Vista Cleaning Procedures

The log from running MGTools should be found at : C:\MGlogs.zip. Is it not there? If not then you will have to run C:\MGTools.exe again and attach the C:\MGlogs.zip that it produces.

 

Any luck yet?

 

Important Notice: A new version of SUPERAntiSpyware is available.

• Please uninstall your current version (this is necessary).
• Then download this SUPERAntiSpyware
• Install this new version. It may tell you that you need to reboot to complete the installation. You must reboot at this time.
• After the reboot, run SUPERAntiSpyware and immediately click the Check for Updates button to get more updates for the database.
• Now run a new full scan of your system. And attach this log later.

Are you currently set up to use a proxy?



Download and run OTM.

Download OTM by Old Timer and save it to your Desktop.

• Right-click OTM.exe And select " Run as administrator " to run it.
• Paste the following code under the http://farm3.static.flickr.com/2455/4173556815_a721a91733_o.png area. Do not include the word Code.

Code:

:files
C:\Users\Cynthia\AppData\Local\{535BAC26-C81F-462E-A3C3-6DD53611495F}

:Commands
[emptytemp]
[Reboot]

• Return to OTM, right click in the Paste List of Files/Folders to Move window (under the yellow bar) and choose Paste.
• Push the large http://farm3.static.flickr.com/2782/4174320048_f01c448b32_o.png button.
• OTM may ask to reboot the machine. Please do so if asked.
• Copy everything in the Results window (under the green bar), and paste it into notepad, save it as something appropriate and attach it into your next reply.

NOTE: If you are unable to copy/paste from this window (as will be the case if the machine was rebooted), open Notepad (Start->All Programs->Accessories->Notepad), click File->Open, in the File Name box enter *.log and press the Enter key, navigate to the C:\_OTM\MovedFiles folder, and open the newest .log file present, and attach the contents of that document back here in your next post.

Can you please tell me why, what errors you recieve if any? Are you able to run it if you rename it to 123.com or if you reboot into safe mode and try?


I want you to run TDSSKiller so refer to the below for how to do so.

TDSSkiller - How to run


Please also download MBRCheck to your desktop

• Double click MBRCheck.exe to run (vista and Win 7 right click and select Run as Administrator)
• It will show a Black screen with some information that will contain either the below line if no problem is found:
  • Done!
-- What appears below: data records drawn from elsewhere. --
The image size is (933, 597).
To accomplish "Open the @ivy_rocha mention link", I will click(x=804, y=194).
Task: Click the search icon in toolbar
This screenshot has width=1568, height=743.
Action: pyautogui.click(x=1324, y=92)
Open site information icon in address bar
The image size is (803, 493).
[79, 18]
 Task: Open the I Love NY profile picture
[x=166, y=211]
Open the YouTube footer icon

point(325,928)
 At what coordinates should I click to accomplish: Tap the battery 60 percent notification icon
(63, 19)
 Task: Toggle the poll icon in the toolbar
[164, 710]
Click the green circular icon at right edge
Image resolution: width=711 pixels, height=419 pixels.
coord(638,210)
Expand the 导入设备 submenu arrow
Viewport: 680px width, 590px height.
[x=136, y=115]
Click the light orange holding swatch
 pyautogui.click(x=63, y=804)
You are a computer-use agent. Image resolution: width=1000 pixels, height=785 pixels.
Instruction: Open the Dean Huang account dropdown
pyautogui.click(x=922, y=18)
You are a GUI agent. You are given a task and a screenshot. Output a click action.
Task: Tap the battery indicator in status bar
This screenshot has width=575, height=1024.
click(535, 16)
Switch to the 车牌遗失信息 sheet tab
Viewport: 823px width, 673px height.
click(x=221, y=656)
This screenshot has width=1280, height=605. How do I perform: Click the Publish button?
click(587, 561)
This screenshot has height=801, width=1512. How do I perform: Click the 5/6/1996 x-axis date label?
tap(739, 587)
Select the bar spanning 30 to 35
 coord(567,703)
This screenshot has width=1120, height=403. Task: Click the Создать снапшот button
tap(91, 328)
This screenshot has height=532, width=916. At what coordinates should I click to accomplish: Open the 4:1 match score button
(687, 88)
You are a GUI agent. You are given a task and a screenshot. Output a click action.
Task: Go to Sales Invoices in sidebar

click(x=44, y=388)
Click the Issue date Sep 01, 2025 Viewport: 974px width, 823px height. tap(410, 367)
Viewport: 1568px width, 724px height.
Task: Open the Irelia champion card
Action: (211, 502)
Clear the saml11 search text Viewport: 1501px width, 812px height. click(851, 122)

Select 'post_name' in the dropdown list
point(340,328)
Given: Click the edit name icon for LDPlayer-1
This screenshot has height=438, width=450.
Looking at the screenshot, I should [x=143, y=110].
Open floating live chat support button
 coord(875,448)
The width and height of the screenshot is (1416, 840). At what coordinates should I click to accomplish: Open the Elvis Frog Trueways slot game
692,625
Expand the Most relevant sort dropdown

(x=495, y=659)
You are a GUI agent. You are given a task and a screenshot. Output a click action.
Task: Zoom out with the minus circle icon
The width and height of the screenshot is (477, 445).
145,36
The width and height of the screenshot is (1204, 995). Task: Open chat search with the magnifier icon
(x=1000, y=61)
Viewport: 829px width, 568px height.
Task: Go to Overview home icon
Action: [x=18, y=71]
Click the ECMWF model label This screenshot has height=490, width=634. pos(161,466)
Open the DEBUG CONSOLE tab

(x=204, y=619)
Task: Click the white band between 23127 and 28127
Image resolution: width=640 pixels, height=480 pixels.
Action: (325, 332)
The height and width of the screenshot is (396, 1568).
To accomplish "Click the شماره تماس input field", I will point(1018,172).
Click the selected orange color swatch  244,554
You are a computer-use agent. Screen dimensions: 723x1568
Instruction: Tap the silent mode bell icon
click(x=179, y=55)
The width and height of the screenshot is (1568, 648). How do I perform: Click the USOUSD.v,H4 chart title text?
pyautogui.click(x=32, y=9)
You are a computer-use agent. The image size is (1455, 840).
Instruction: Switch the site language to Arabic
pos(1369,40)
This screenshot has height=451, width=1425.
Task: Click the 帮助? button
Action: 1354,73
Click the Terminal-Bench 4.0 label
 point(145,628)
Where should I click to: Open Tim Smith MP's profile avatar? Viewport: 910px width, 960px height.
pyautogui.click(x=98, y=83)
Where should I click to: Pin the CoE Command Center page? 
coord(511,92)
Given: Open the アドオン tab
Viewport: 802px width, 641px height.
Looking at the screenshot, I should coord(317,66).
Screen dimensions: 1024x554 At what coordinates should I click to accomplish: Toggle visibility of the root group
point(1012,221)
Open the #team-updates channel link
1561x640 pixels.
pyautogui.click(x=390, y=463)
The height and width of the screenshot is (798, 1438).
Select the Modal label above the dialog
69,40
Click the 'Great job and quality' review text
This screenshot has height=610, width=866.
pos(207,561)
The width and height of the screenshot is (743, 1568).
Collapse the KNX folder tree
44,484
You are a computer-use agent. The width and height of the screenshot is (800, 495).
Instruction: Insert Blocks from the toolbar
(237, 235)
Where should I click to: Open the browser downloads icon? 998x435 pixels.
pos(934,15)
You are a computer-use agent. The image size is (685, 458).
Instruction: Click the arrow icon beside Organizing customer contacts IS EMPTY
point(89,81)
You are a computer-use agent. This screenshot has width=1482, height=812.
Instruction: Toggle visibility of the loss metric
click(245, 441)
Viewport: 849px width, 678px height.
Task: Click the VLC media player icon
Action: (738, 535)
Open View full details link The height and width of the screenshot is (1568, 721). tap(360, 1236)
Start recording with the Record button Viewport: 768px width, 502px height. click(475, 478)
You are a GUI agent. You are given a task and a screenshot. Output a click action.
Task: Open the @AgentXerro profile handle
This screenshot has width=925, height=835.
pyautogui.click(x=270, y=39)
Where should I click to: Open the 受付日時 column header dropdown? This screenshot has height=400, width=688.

Press ENTER to exit...
• Or you will see more information like below if a problem is found:
  • Found non-standard or infected MBR.
  • Enter 'Y' and hit ENTER for more options, or 'N' to exit:
• Either way, just choose to exit the program at this point since we want to see only the scan results to begin with.
• MBRCheck will create a log named similar to MBRCheck_07.16.10_00.32.33.txt which is random based on date and time.
• Attach this log to your next message. (See: HOW TO: Attach Items To Your Post )

Download a new copy of MGTools as there has been an update since you were logged in last.

Go to this MGTools and download the new version of MGtools.exe. Overwrite your previous MGtools.exe file with this one.

Now run the new C:\MGTools.exe and attach the new C:\MGlogs.zip as well as any other logs I requested. Also do not forget to answer any questions that I asked.

 

Are you currently set up to use a proxy?

 

Change Proxy Settings.

 

If you did not deliberately set this proxy yourself then please include it in the HJT fix below:

R1 - HKCU\Software\Microsoft\Windows\CurrentVersion\Internet Settings,ProxyServer = http=192.168.97.1:3128;https=192.168.97.1:3128;socks=192.168.97.1:1080
R1 - HKCU\Software\Microsoft\Windows\CurrentVersion\Internet Settings,ProxyOverride = *.local;<local>

Please disable all anti-virus and anti-spyware programs while we do the following (re-enable when you are finished):

Run C:\MGtools\analyse.exe by double clicking on it (Note: if using Vista, don't double click, use right click and select Run As Administrator). This is really HijackThis (select Do a system scan only) and select the following lines but DO NOT CLICK FIX until you exit all browser sessions including the one you are reading in right now:

R1 - HKCU\Software\Microsoft\Windows\CurrentVersion\Internet Settings,ProxyServer = http=192.168.97.1:3128;https=192.168.97.1:3128;socks=192.168.97.1:1080
R1 - HKCU\Software\Microsoft\Windows\CurrentVersion\Internet Settings,ProxyOverride = *.local;<local>

After clicking Fix exit HJT.

But you are STILL using an outdated copy of MGTools!!

Now go to this MGTools and download the new version of MGtools.exe. Overwrite your previous MGtools.exe file with this one.

Run the new C:\MGTools.exe and attach the new C:\MGlogs.zip

 

Please tell me how things are running for you at this point.